GDAL provides a function to “burn” vector shapes into rasters (i.e., to rasterize the geometries). This functionality is accessed from Rasterio using the rasterize function. This tool can be used to create a raster mask for another raster layer.
The example below uses two layers: national_parks.shp
, a vector layer containing polygon features representing national park boundaries; and elevation.tif
, a raster layer representing the elevation above sea level in metres. For each feature in the vector layer, the raster data is extracted using a window, then vector geometry is rasterized and used to mask the raster data. The result is a numpy masked array. SciPy provides the scipy.stats.mstats module which contains various statistical functions that work with masked arrays, but for this example only the min
and max
methods of the array itself have been demonstrated.
Contains Ordnance Survey data © Crown copyright and database right 2014
from __future__ import print_function
import numpy
import numpy.stats.mstats
import fiona
import rasterio
import rasterio.features
from affine import Affine
from shapely.geometry import shape
with fiona.open('national_parks.shp', 'r') as vector, \
rasterio.open('elevation.tif', 'r') as raster:
for feature in vector:
# create a shapely geometry
# this is done for the convenience for the .bounds property only
geometry = shape(feature['geometry'])
# get pixel coordinates of the geometry's bounding box
ul = raster.index(*geometry.bounds[0:2])
lr = raster.index(*geometry.bounds[2:4])
# read the subset of the data into a numpy array
window = ((lr[0], ul[0]+1), (ul[1], lr[1]+1))
data = raster.read_band(1, window=window)
# create an affine transform for the subset data
t = raster.affine
shifted_affine = Affine(t.a, t.b, t.c+ul[1]*t.a, t.d, t.e, t.f+lr[0]*t.e)
# rasterize the geometry
mask = rasterio.features.rasterize(
[(geometry, 0)],
out_shape=data.shape,
transform=shifted_affine,
fill=1,
all_touched=True,
dtype=numpy.uint8)
# create a masked numpy array
masked_data = numpy.ma.array(data=data, mask=mask.astype(bool))
# display some statistics
name = feature['properties']['NAME'].title()

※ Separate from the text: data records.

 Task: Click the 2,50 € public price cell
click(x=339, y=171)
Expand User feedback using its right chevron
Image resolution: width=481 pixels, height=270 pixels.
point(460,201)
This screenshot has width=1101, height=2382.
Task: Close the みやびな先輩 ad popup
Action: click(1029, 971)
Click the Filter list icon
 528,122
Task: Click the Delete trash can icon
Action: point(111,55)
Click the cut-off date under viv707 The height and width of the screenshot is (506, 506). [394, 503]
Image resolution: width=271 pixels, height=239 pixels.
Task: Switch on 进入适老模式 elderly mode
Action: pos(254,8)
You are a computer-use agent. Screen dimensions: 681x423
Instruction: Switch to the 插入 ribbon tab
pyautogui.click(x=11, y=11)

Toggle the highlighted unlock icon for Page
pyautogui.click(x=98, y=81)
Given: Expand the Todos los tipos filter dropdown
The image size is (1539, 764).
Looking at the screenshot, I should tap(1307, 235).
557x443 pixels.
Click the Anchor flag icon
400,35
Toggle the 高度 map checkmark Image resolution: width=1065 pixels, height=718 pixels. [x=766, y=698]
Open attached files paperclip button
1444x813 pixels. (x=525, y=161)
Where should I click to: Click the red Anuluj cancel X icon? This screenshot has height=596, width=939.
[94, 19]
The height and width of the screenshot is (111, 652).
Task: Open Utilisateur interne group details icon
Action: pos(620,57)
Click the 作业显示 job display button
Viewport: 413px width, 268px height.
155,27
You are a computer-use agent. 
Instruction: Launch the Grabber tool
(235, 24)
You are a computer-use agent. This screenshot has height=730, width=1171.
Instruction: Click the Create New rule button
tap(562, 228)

print('{}\nRange: {:.1f} to {:.1f}'.format(
name,
masked_data.min(),
masked_data.max()))
The result looks like this:
New Forest Range: -1.4 to 131.8 North York Moors Range: -1.6 to 453.2 ... The Broads Range: -3.3 to 38.2
It is assumed that the layers are in the same projection. Otherwise the vector geometries would need to be reprojected (see reprojecting Shapely geometries) before rasterization. It’s also assumed the geospatial transform used by the raster has no rotation (i.e. the b
and d
parameters of the affine transform are 0), which is true for most all geographic raster data.